Each line of the listing below that includes "Informationen" should be reported.

The input START

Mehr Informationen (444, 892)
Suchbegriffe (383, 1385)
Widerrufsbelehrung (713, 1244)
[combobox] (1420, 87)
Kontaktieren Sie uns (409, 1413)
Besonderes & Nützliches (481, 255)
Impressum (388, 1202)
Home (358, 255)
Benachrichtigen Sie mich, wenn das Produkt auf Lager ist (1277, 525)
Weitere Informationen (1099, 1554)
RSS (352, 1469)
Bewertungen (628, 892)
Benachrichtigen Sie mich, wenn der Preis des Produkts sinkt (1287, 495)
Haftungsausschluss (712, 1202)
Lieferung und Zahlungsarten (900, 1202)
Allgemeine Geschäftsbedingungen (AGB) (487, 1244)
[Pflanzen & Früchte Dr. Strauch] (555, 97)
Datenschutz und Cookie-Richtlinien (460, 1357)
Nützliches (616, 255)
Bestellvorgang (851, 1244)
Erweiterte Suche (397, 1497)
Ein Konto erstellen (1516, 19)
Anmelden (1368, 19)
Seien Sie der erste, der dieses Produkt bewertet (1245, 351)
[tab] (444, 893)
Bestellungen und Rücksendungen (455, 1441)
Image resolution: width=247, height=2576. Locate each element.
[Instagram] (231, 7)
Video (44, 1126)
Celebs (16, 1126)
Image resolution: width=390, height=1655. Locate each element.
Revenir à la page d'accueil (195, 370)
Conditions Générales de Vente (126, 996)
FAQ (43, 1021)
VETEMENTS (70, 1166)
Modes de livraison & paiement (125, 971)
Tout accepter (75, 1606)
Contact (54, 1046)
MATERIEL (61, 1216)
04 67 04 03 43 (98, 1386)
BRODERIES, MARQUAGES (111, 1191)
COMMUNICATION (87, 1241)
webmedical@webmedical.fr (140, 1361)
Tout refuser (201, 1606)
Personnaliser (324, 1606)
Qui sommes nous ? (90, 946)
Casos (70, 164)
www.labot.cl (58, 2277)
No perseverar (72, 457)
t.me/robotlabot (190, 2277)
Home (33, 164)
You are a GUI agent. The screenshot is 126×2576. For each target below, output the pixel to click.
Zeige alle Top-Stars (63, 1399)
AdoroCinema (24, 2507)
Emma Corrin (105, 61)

The input END

▶ **Result of this task**:
Mehr Informationen (444, 892)
Weitere Informationen (1099, 1554)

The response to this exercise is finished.